• **Task objective**
In full and without change, return each entry.
╭─ Extracted entries
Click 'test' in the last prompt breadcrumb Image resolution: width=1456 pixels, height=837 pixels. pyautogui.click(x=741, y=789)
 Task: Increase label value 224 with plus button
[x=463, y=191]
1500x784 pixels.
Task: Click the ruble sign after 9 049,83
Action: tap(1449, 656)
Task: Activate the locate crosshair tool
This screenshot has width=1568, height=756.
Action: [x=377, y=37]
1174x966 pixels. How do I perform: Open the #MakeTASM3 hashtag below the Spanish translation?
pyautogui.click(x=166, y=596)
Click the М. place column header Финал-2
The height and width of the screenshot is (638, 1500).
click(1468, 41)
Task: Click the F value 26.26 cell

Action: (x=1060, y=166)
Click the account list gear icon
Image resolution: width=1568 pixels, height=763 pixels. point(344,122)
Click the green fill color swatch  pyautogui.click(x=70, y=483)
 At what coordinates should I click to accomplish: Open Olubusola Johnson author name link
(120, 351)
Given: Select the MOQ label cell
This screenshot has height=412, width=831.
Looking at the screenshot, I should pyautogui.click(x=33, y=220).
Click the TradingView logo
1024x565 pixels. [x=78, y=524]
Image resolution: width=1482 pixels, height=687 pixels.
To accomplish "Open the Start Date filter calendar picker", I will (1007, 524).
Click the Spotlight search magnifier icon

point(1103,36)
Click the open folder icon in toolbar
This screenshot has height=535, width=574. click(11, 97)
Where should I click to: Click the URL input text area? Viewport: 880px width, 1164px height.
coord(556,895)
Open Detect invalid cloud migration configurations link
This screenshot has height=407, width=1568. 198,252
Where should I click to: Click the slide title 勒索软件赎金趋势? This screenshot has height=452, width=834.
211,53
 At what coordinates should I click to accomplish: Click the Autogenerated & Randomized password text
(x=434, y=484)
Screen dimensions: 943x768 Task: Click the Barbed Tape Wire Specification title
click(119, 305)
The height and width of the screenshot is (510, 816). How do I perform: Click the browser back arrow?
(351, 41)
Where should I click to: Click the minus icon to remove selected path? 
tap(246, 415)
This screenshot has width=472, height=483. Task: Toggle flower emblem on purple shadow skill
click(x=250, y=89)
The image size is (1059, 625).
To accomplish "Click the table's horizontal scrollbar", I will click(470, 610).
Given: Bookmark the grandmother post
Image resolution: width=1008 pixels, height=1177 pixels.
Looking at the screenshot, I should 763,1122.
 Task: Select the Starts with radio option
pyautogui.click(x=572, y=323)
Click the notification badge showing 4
╰─
• **Response for this exercise**
Click 'test' in the last prompt breadcrumb Image resolution: width=1456 pixels, height=837 pixels. pyautogui.click(x=741, y=789)
 Task: Increase label value 224 with plus button
[x=463, y=191]
1500x784 pixels.
Task: Click the ruble sign after 9 049,83
Action: tap(1449, 656)
Task: Activate the locate crosshair tool
This screenshot has width=1568, height=756.
Action: [x=377, y=37]
1174x966 pixels. How do I perform: Open the #MakeTASM3 hashtag below the Spanish translation?
pyautogui.click(x=166, y=596)
Click the М. place column header Финал-2
The height and width of the screenshot is (638, 1500).
click(1468, 41)
Task: Click the F value 26.26 cell

Action: (x=1060, y=166)
Click the account list gear icon
Image resolution: width=1568 pixels, height=763 pixels. point(344,122)
Click the green fill color swatch  pyautogui.click(x=70, y=483)
 At what coordinates should I click to accomplish: Open Olubusola Johnson author name link
(120, 351)
Given: Select the MOQ label cell
This screenshot has height=412, width=831.
Looking at the screenshot, I should pyautogui.click(x=33, y=220).
Click the TradingView logo
1024x565 pixels. [x=78, y=524]
Image resolution: width=1482 pixels, height=687 pixels.
To accomplish "Open the Start Date filter calendar picker", I will (1007, 524).
Click the Spotlight search magnifier icon

point(1103,36)
Click the open folder icon in toolbar
This screenshot has height=535, width=574. click(11, 97)
Where should I click to: Click the URL input text area? Viewport: 880px width, 1164px height.
coord(556,895)
Open Detect invalid cloud migration configurations link
This screenshot has height=407, width=1568. 198,252
Where should I click to: Click the slide title 勒索软件赎金趋势? This screenshot has height=452, width=834.
211,53
 At what coordinates should I click to accomplish: Click the Autogenerated & Randomized password text
(x=434, y=484)
Screen dimensions: 943x768 Task: Click the Barbed Tape Wire Specification title
click(119, 305)
The height and width of the screenshot is (510, 816). How do I perform: Click the browser back arrow?
(351, 41)
Where should I click to: Click the minus icon to remove selected path? 
tap(246, 415)
This screenshot has width=472, height=483. Task: Toggle flower emblem on purple shadow skill
click(x=250, y=89)
The image size is (1059, 625).
To accomplish "Click the table's horizontal scrollbar", I will click(470, 610).
Given: Bookmark the grandmother post
Image resolution: width=1008 pixels, height=1177 pixels.
Looking at the screenshot, I should 763,1122.
 Task: Select the Starts with radio option
pyautogui.click(x=572, y=323)
Click the notification badge showing 4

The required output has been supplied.